2. Materials and Methods
2.1. Data set and preprocessing. The image data of urinary
particles were obtained from the urine samples of 384 patients at the
Shenzhen Sixth People’s Hospital of Guangdong Province. Before the
picture was collected, informed consent was obtained from each patient.
The study was approved by the Ethics Review Committee of Shenzhen
University. The method of database establishment was simple. An
appropriate amount of urine sample was taken into the U-shaped area of
the urine smear device (Figure 1a). Then, the U-shaped area with the
urine sample was placed into the microscopic imaging system (Figure 1b)

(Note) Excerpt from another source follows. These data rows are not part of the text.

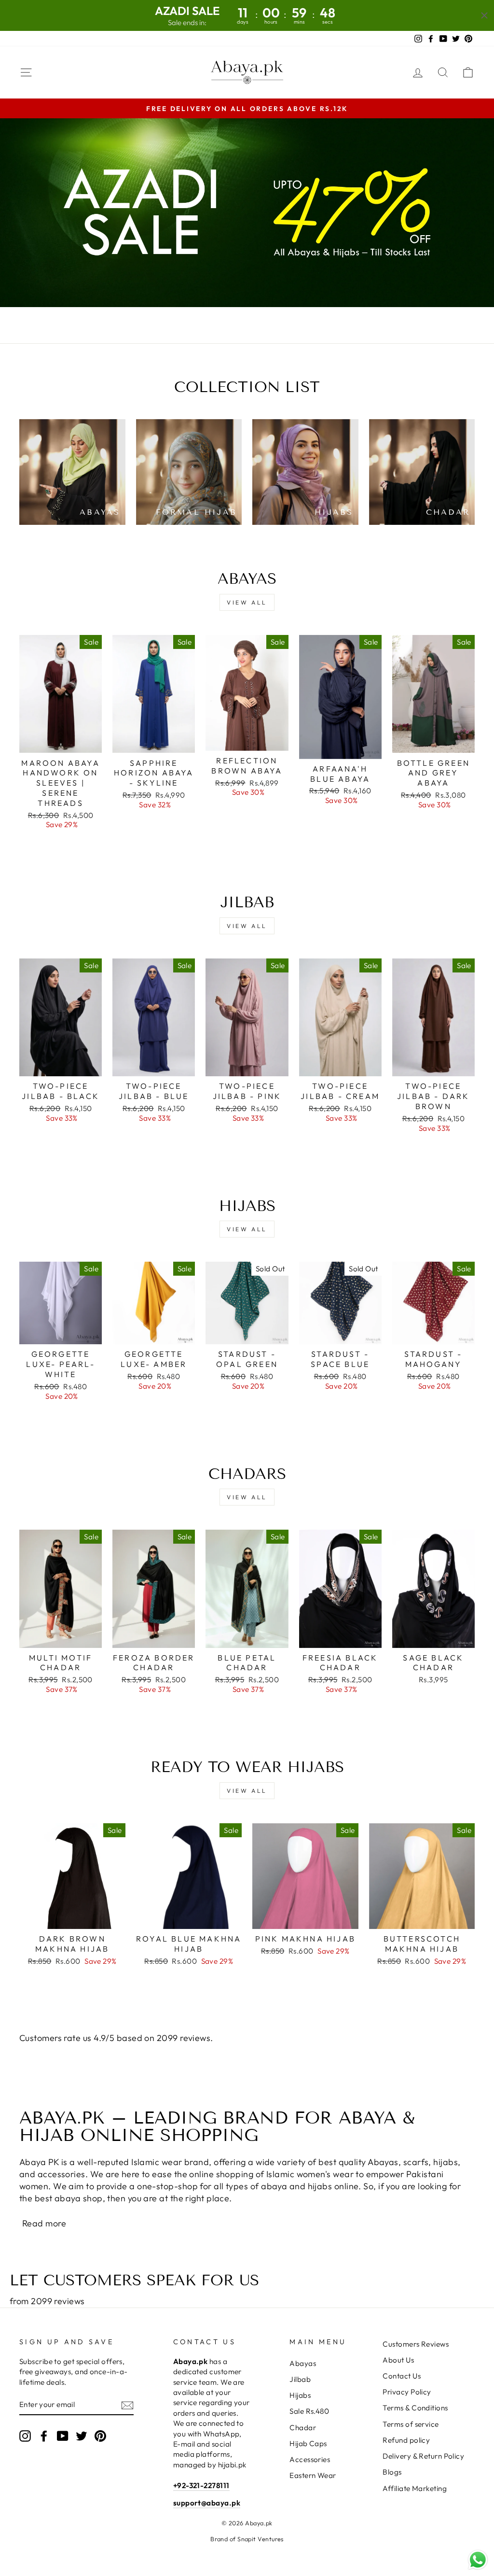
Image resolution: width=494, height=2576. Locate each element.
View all (247, 602)
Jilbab (300, 2379)
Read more (44, 2223)
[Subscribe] (127, 2404)
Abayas (302, 2363)
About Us (398, 2360)
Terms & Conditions (415, 2407)
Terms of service (411, 2424)
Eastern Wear (312, 2475)
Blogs (392, 2472)
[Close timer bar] (484, 15)
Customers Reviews (416, 2344)
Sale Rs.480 (309, 2411)
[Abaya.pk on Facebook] (44, 2435)
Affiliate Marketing (415, 2488)
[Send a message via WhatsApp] (478, 2559)
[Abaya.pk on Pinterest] (100, 2435)
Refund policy (406, 2440)
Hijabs (300, 2395)
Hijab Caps (308, 2443)
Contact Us (402, 2375)
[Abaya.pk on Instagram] (25, 2435)
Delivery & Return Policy (423, 2456)
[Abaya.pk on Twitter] (81, 2435)
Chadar (302, 2427)
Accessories (309, 2459)
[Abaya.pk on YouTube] (63, 2435)
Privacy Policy (407, 2391)
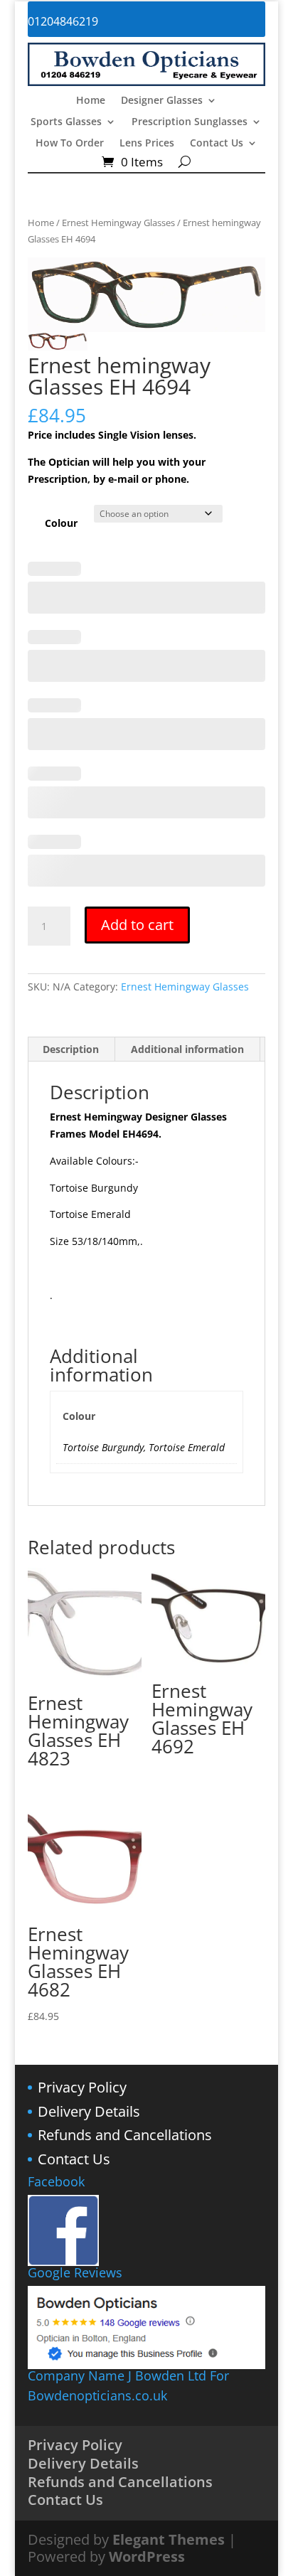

for data acquisition. When the magnification of the microscope was too
low, the size of the cells in the image was very small, and thus, not
conducive to network training and object detection. When the
magnification of the microscope was too high, the number of cells in a
single image was small and was, thus, again not conducive to the
establishment of database. Therefore, we choose a 40× objective lens for
data collection. The acquired images (Figure 1c) had a resolution of
1536 × 1024, which are all RGB three-channel color images, in which each
sample randomly acquires 20-cell morphology images under a 40-fold
objective lens.
We invited three clinically experienced experts to label the cells in
the morphological images using the commonly used labeling software
LabeImg for deep learning, as shown in Figure 1d. Fifteen different cell
types of image data were obtained. We randomly divided the data into
training and test sets. The ratio of the number of images in the
training and test sets was 7:3. To enhance the robustness of the network
model and make it highly generalizable for different test images, we had
to enhance the image data. The data enhancement methods used were
geometric transformation, adding noise, and changing contrast and
brightness. After data enhancement, we could train the data on the
network.
2.2. Network model. The RetinaNet network22includes one backbone network and two sub-networks. The structure
diagram of the network model is shown in Figure 2. The backbone network
comprises the resnet and FPN modules24 that are
responsible for feature extraction of the cells and generate many
different sizes of the feature maps. On the other hand, the sub-network
comprises a classification sub-network and a regression sub-network for
the classification and location of objects, respectively.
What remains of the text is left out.